彼の優しさ、責任感の強さが、俺の心に深く刻み込まれている。
「仕事関係でも、少し迷惑かけることになってしまったんですけど、やっぱり尊さん優しくて…危ないところで守ってくれたんです、それが本当にかっこよくて…」
気づけば俺は、尊さんのことを夢中になって話していた。
「ふっ、楽しそうに話すね」
「すっすみません!俺ってばつい…」
顔がまた熱くなるのを感じた。
自分の恋心を、こんなにも隠せないなんて。
「ははっ、尊が好きになるのも納得かな。

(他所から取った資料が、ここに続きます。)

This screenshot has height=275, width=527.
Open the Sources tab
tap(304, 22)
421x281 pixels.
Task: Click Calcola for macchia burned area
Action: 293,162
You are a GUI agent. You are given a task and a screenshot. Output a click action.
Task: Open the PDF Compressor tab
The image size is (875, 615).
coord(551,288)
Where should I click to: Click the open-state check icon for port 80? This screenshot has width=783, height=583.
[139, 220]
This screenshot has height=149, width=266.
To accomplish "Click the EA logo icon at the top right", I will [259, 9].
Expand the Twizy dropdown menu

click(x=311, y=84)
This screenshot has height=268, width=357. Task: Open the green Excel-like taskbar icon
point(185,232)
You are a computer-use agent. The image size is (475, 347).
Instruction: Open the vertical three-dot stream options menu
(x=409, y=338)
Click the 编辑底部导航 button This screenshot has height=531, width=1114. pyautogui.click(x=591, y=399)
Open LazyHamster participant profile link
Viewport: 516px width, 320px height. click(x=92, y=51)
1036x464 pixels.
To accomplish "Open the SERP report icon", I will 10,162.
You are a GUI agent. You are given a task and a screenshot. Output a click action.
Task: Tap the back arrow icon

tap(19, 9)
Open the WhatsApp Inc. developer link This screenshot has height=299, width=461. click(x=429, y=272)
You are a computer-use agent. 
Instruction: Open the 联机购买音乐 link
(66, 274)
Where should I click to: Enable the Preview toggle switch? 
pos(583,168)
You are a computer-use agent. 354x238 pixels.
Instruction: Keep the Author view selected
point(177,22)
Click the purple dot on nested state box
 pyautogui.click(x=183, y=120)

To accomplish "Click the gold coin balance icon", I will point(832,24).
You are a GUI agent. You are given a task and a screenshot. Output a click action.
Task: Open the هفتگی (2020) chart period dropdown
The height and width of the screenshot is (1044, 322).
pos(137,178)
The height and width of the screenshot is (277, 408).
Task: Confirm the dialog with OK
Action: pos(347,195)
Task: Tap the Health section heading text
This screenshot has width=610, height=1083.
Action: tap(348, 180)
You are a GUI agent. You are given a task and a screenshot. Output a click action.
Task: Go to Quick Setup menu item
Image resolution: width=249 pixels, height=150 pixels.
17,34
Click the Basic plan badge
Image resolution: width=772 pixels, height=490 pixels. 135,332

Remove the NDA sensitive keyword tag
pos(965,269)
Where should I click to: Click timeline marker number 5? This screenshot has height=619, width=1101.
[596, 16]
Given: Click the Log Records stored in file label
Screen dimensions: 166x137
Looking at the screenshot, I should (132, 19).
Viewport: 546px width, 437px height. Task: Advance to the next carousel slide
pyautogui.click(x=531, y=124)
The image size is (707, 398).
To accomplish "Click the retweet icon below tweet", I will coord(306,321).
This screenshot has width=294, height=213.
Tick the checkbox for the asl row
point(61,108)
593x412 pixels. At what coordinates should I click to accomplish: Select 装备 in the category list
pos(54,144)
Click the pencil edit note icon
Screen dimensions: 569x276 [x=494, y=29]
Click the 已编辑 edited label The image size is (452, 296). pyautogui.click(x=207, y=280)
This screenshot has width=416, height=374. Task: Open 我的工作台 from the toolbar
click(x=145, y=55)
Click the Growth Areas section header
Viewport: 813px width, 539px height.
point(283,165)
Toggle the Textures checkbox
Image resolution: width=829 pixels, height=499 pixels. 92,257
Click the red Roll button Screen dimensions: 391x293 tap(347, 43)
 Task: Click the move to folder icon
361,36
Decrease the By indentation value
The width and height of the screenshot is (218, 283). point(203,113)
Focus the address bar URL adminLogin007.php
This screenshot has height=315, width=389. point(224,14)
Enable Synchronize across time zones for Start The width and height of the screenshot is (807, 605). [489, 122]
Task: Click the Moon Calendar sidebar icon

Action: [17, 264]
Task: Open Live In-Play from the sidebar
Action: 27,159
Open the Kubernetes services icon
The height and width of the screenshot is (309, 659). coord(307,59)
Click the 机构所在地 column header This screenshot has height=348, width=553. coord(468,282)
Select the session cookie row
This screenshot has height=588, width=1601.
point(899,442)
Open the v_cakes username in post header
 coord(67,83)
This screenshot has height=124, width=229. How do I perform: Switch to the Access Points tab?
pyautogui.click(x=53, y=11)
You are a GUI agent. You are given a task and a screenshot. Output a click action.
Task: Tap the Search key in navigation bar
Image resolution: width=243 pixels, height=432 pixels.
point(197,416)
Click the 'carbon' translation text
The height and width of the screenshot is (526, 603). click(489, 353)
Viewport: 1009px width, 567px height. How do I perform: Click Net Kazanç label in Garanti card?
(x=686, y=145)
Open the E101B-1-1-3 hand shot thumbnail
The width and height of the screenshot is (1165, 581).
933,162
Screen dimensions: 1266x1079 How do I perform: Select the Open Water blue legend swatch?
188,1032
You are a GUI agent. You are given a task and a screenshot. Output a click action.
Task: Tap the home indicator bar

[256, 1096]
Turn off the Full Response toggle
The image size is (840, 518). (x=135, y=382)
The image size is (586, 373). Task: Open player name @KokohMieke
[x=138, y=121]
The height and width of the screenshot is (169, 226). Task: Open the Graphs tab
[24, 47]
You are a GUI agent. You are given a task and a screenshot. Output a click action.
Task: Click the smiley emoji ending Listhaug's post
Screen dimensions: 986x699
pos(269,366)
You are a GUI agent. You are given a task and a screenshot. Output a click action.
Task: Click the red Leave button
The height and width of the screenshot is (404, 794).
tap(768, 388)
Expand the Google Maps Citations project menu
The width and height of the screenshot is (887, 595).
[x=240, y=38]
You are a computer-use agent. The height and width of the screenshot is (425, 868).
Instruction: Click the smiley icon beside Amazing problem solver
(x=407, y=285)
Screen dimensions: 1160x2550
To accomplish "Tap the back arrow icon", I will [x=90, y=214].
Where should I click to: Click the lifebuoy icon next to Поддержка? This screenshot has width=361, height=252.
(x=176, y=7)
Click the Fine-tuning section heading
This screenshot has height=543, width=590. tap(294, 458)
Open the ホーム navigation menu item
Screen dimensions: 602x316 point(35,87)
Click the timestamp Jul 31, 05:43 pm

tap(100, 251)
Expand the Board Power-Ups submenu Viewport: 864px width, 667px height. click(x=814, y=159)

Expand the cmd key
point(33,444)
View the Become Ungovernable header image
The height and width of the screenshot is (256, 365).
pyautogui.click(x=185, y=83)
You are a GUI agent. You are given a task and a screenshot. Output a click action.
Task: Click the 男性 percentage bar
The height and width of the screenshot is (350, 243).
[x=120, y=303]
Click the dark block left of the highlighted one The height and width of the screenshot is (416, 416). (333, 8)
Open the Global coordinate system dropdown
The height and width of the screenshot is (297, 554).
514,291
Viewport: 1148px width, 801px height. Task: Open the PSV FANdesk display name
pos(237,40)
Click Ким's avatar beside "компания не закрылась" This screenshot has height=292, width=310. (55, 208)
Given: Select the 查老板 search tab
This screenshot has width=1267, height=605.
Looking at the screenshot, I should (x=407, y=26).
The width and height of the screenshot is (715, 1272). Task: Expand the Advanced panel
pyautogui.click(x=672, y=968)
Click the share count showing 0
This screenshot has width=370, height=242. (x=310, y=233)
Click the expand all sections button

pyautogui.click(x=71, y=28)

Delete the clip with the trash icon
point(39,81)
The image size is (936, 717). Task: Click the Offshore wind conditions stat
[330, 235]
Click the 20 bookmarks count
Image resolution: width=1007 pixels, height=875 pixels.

恋くんのこととなると別人みたいだし?」
狩野さんの言葉に、俺は思わず首を傾げる。
「えっ、そんなに他の人と変わらないですって」
「いやいや恋くんに関しては超絶甘々だと思うよ~あの鉄仮面が崩れるなんてね」
鉄仮面。
確かに、尊さんは仕事中は隙を見せないけれど
俺に対してはあんなに優しい。
そのギャップが、俺はたまらなく好きなのだ。
「そういえば前にも狩野さん、気になること言ってましたよね?」
「ん?気になることって?」
「確か、あの…尊さんは本気になればなるほど壊れるタイプ…?って、言ってませんでしたっけ」
俺は恐る恐る尋ねてみた。
あの時の言葉が、ずっと頭の片隅に引っかかっていたからだ。
「あーね…」
狩野は少し考えるような素振りを見せたあと、再び口を開けた。
「その様子だと、尊から過去の話とかまだ聞いたことない感じか」
その目つきは、真剣そのものだ。
「え……あっはい…過去って…尊さんのですか?」
尊さんの過去。想像もしたことがなかった。
彼はいつも、完璧で揺るぎない存在に見えるから。
「そう。それで質問するけどさ、尊に噛みつかれたことある?」
「え?か、噛みつかれたことですか……?…凄く優しい甘噛みならあった気しますけど…」
俺は記憶を辿る。
甘い夜の時間に、尊さんは俺の体に歯を立てたことは一度だけあった気がする。
しかし、それは全然痛くなく、甘噛みというか…
俺を味わうときのフォークの側面を見せる尊さんは
いつもより、より一層壊れ物のように扱ってくれる。
だからあまり噛まれたという感覚も記憶も無い。
「やっぱりか~」
狩野さんは、何か納得したように頷いた。
「でもそんなことが尊さんの過去と関係してるんですか……?」
「まあ、ね。ああ見えて尊にも色々あってさ」
「それって一体なんなんですか…?」
「うーん…聞いといてなんだけど、こればっかは俺の口から話すと尊に怒られそうだからなぁ…はは…」
狩野さんは、困ったように頭を掻いた。
尊さんの怒りを買うほどのことなのか。
「そ、そんなにですか…、尊さんが話したくない過去ってことなんですかね…」
「ま、気になるなら本人に聞いてみたら?口割るかはわかんないけど」
「わ、わかりました。そうしてみます…!」
そう言うしかなかった。
尊さんのことなら、尊さんから直接聞くしかない。
◆◇◆◇
電車が俺の自宅最寄駅に到着し、扉が開く音とともに降車して改札口を目指す。
狩野さんは、俺と別れてすぐに夜の
(……尊さんにも、聞かない方がいいことってあるのかな)
『尊にも色々あってさ』
狩野さんの言葉が、脳内でリフレインする。
(色々って何だろう……過去ってどんなこと?)
改札口を抜けて、夜の静かな帰路を歩きながら
答えの出ない思考がグルグルと回り出す。
今日の最高の思い出に、影を落とすようなモヤモヤとした感情だ。
(でも確かに…尊さん、えっちしてても、全然俺に噛み付こうとしないし、なにか抑えるような素振りをするときもあった気がする…多分、だけど)
快感に溺れているはずなのに
時折、尊さんの表情に苦悶のようなものが浮かぶ瞬間があったような気がする。
それは、快感のせいだとばかり思っていたけれど。
(いやいや、深読みしすぎかな。そもそも狩野さんの冗談かもしれないし…でも……)
尊さんの心に土足で踏み込むような真似はしたくないが
でも、彼の過去が、彼自身を縛っているものだとしたら、どうにかして力になりたい。
とりあえず考えすぎは良くないと思い
機会があったら尊さんにさりげなく聞いてみよう、と今日のモヤモヤを心の中に片付けた。